Word and element location data

• • • • •

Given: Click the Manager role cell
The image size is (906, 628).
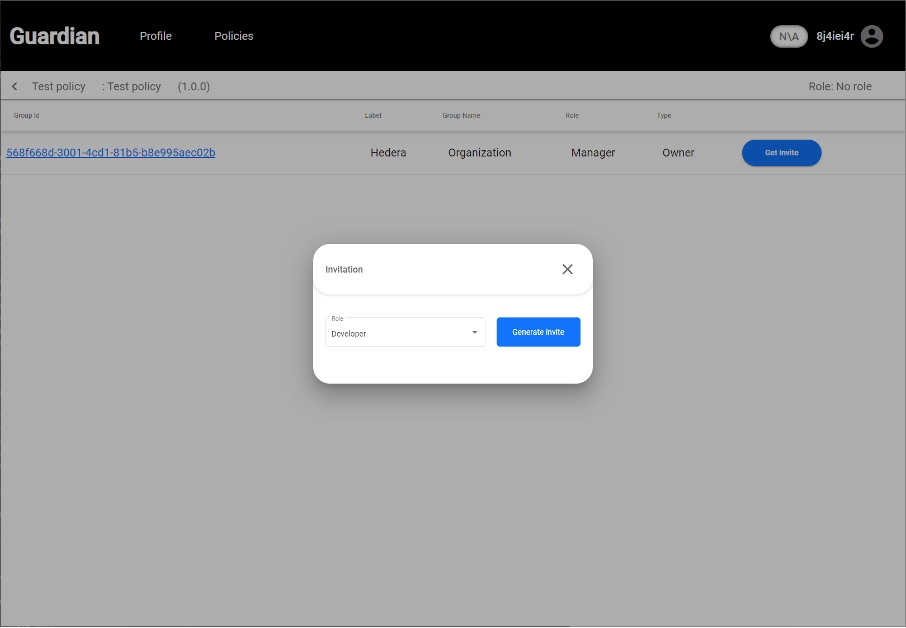Looking at the screenshot, I should pos(593,153).
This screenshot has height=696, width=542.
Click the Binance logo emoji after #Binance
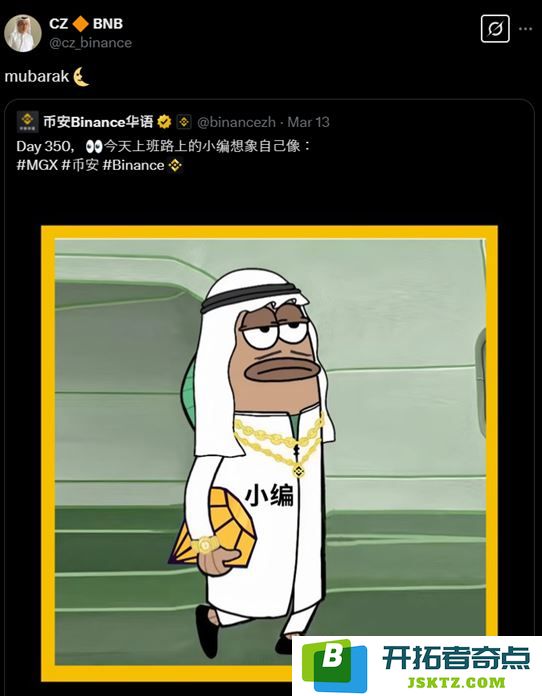click(x=175, y=165)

• • • • •

The task
Update the lines above so that "Manager" becomes "Administrator" and nothing else changes. Leave the pictures out.

Expected answer
Given: Click the Administrator role cell
The image size is (906, 628).
Looking at the screenshot, I should pos(593,153).
This screenshot has height=696, width=542.
Click the Binance logo emoji after #Binance
click(x=175, y=165)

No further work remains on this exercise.